Он протянул ей письмо.
Дорогой Дэвид! Сожалею, что так долго не давала о себе знать. И простите, что не смогла быть более откровенной с Вами. Надеюсь, этот чек хотя бы отчасти вернет Вам веру в меня. Ваш друг Лекси.
– Пфф! – презрительно фыркнула Фелисити. – Видно, ей больная совесть покоя не дает! Жаль, что слишком поздно. «Ваш друг», подумать только! После того как леди Дерьмо так с нами обошлась?!
Дэвид молча вручил жене чек.
– Иисус-Мария и Иосиф! – ахнула Фелисити, схватившись за столик, чтобы не упасть.
Чек был выписан на пятнадцать миллионов долларов.
День все-таки обещал быть хорошим.
Ясмин Росс улыбнулась вошедшему боссу.
– Доброе утро, мистер Эм. Почта на вашем письменном столе, рядом с латте и крошечной ежевичной пышкой.
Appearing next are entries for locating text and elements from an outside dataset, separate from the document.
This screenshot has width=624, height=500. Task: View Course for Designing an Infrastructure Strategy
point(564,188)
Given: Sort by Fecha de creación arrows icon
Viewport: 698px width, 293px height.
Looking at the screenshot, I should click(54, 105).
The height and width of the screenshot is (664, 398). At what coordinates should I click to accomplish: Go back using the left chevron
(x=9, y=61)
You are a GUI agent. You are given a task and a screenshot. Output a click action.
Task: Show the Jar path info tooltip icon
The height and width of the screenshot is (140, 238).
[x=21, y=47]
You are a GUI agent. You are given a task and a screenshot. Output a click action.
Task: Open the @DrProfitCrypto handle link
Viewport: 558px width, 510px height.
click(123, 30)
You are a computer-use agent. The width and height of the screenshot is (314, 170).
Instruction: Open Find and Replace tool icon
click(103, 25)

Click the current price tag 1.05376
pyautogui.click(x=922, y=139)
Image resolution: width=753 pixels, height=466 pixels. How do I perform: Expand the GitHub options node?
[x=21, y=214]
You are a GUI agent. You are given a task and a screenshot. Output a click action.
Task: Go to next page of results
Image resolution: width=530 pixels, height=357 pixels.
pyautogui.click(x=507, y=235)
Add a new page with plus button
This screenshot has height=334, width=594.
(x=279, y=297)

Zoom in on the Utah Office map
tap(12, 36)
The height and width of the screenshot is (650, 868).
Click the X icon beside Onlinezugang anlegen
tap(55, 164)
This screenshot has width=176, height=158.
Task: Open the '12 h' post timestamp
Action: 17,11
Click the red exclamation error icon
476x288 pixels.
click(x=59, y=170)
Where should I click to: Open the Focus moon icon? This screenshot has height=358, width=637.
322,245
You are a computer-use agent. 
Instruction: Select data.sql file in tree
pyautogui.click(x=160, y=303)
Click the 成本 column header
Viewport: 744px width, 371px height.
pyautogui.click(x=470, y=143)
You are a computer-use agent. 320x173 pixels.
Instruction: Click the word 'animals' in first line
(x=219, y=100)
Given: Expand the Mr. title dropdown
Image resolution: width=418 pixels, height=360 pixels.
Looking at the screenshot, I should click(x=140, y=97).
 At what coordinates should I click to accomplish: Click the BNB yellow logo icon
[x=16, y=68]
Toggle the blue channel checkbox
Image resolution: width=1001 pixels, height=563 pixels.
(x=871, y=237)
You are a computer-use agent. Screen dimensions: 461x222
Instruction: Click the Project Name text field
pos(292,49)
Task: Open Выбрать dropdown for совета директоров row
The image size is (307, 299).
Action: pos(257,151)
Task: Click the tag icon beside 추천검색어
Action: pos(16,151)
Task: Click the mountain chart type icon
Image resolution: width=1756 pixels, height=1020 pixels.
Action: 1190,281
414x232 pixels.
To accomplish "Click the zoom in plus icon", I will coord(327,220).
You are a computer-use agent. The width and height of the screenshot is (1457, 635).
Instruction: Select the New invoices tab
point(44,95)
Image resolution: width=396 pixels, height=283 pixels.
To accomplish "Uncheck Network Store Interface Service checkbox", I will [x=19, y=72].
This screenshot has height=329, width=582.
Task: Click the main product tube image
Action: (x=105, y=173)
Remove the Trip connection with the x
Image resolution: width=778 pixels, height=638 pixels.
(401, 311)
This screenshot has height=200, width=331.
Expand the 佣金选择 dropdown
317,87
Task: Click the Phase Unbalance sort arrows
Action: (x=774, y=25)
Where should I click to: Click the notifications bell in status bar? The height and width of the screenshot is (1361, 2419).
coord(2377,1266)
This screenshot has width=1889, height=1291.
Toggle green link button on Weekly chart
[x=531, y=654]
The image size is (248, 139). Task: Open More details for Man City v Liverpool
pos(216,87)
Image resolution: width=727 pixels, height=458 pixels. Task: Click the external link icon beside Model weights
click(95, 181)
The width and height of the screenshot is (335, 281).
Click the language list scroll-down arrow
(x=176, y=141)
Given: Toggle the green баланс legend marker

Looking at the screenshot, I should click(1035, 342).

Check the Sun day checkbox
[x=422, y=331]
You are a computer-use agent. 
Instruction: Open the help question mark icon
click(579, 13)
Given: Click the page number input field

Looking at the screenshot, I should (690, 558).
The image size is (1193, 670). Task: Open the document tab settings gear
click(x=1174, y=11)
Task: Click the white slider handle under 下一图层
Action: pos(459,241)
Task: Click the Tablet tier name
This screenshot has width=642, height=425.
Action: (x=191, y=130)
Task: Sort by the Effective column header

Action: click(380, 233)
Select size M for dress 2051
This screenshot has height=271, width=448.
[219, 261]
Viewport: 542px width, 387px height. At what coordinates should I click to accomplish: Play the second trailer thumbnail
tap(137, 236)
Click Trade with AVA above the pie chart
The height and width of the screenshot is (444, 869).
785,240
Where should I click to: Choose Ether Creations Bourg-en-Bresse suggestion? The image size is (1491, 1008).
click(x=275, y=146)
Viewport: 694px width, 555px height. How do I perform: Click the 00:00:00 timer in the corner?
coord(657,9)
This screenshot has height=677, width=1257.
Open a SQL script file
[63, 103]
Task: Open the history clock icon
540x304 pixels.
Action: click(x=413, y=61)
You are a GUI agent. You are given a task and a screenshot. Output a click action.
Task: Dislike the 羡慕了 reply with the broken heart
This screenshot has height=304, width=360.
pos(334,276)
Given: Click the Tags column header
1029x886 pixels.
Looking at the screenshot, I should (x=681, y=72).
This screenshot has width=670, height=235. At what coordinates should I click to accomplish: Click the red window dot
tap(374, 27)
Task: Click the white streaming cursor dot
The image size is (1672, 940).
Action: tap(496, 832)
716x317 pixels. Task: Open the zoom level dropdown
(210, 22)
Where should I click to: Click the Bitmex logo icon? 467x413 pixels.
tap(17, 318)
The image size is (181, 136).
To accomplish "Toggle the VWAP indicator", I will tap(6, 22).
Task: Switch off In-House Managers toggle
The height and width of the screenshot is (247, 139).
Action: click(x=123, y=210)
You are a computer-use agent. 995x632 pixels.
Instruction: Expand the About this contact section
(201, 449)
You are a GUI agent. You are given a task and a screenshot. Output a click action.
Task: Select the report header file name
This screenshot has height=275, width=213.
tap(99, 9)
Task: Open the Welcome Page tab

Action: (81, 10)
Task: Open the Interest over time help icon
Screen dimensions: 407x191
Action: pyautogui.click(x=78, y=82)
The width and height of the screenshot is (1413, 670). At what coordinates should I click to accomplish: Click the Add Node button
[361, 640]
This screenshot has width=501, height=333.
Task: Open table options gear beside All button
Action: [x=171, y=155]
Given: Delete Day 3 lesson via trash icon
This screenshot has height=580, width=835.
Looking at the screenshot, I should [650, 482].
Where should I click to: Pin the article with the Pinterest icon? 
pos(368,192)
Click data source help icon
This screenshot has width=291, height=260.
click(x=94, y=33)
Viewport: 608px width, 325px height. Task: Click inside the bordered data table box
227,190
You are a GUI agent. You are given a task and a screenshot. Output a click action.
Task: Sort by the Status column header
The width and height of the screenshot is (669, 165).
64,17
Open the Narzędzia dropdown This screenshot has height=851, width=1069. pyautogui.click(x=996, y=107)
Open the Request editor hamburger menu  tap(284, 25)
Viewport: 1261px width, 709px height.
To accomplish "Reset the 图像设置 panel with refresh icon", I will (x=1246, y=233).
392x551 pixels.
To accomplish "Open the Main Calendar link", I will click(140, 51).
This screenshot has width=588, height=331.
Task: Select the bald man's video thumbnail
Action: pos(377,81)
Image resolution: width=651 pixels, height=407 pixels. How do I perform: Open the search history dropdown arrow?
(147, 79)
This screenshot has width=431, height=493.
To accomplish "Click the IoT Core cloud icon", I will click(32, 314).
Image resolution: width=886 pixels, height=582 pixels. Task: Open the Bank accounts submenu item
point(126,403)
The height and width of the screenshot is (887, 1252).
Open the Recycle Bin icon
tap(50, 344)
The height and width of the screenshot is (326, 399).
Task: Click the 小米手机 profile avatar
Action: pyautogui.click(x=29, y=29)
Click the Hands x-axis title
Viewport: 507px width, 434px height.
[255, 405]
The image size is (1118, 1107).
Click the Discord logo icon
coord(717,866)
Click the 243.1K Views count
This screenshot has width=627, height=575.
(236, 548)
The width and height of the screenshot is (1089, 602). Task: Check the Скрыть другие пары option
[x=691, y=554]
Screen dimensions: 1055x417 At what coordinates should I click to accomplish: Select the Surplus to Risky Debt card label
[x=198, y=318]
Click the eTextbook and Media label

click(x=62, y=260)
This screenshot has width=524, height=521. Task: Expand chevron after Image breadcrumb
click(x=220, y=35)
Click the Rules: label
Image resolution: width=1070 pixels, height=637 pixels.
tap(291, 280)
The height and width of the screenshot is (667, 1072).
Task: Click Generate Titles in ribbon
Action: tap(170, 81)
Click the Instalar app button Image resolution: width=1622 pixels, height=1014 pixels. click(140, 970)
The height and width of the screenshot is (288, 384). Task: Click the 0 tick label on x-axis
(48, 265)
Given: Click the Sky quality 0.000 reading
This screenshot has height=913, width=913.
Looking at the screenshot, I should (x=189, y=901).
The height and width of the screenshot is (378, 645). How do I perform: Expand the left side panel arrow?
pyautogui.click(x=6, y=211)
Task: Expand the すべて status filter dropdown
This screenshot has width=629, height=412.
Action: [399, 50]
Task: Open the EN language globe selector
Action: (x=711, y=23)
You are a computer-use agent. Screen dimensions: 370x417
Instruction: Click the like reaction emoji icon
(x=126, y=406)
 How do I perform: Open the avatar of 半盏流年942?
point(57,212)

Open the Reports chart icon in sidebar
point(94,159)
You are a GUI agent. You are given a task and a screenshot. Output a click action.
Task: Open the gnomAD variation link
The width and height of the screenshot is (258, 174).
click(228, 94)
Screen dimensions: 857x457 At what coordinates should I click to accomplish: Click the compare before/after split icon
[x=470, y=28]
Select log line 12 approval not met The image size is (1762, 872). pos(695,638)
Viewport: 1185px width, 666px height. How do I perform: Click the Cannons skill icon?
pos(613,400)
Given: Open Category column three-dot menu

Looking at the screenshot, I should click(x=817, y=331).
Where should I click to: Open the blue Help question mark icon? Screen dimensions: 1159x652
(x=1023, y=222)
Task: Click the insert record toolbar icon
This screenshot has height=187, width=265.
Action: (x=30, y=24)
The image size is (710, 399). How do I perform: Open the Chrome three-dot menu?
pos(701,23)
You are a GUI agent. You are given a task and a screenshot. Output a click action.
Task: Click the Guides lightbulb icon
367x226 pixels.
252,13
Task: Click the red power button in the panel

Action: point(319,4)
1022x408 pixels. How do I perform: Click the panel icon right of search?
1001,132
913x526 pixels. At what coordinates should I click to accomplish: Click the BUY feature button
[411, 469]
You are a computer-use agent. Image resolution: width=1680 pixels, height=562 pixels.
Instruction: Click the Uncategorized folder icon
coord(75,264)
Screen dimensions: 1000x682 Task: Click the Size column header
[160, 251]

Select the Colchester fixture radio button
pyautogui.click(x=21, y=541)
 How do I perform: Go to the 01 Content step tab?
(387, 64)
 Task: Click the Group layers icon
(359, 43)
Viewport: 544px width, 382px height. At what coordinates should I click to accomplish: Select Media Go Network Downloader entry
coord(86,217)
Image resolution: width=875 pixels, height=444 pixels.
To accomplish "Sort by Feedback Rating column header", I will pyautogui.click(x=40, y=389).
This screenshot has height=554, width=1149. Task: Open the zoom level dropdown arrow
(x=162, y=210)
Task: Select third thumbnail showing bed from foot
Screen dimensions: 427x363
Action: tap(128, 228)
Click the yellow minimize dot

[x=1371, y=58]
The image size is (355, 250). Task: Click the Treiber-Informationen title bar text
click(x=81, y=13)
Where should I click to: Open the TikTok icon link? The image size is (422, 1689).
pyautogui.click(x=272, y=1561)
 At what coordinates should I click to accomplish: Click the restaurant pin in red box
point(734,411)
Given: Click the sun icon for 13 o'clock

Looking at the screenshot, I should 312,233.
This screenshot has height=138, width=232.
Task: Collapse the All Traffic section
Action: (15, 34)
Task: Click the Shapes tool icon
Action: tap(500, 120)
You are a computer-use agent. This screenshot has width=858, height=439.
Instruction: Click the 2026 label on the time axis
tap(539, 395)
Я передвинула утреннее совещание на четверть часа, чтобы у вас осталось время перекусить.
Гейб благодарно улыбнулся:
– Яс, вы ангел.
Бедняга…
Ясмин наблюдала, как он входит в офис: плечи поникли, голова опущена. Улыбки Гейба давно уже не обманывали ни ее, ни остальных служащих. После разрыва с Лекси радость словно выпустили из него, как воздух из проколотой шины. Должно быть, Лекси просто спятила, если позволила ему ускользнуть. Сама Ясмин ни за какие деньги не вышвырнула бы Макгрегора из постели.
Гейб уселся за стол и взял пышку. Он видел, как тревожится за него секретарь, и ее сочувствие трогало его. Последнее время он плохо ел и почти не спал.
Вздохнув, он стал просматривать почту. Каждый день Гейб получал десятки писем с просьбами о помощи и деньгах. Отказы были не самой любимой частью его работы. Но приходилось заниматься и этим. Если они станут разбрасываться деньгами, ничего не добьются. А еще столько нужно сделать!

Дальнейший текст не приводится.